From: Philippe Verdy (verdy_p@wanadoo.fr)
Date: Sat Jul 24 2010 - 11:35:29 CDT
"Clark S. Cox III" <clarkcox3@me.com>
> How can *any* combining character have a combining class of zero? Isn't that a contradiction in terms?
>
> The U+035D in your example, for instance, has a combining class of 234.
No contradiction. Not all combining characters have a non-zero
combining class. The combining class is not fully discriminant to
determine all combining characters.
Yes U+035D has a non-zero combining class, but not all characters with
combining class 0 are base characters.
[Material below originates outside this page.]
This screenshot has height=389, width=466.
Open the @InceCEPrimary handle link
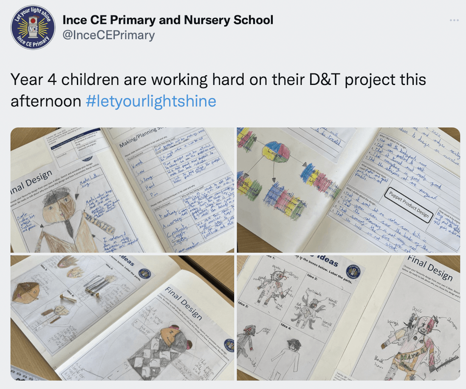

For examples there exists valid
sequences starting by a character with combining class 0 but that are
still defective because this character has a combining class 0.
The non-zero combining classes that are assigned to *some* (not all)
combining characters, are just a convenient tehcnical tool used to
allow compatibility with various « legacy » encodings and that require
the concept of canonical equivalences and of normalized forms.
If there had not existed such legacy encodings (that are officially
supported by Unicode and by ISO, with their standardized mappings to
the UCS), all the numeric combining classes, the concept of canonical
equivalences and the standard Unicode normalized forms C and D would
not even be needed at all and should probably have never existed,
because all characters including those combining with another base
characters, would be entered and encoded ONLY in their logical order
(as determined from the language-specific semantics).
Combining classes are even completely avoided (i.e. assigned with a 0
value) when new scripts get encoded directly in the UCS without any
previous encoding to support.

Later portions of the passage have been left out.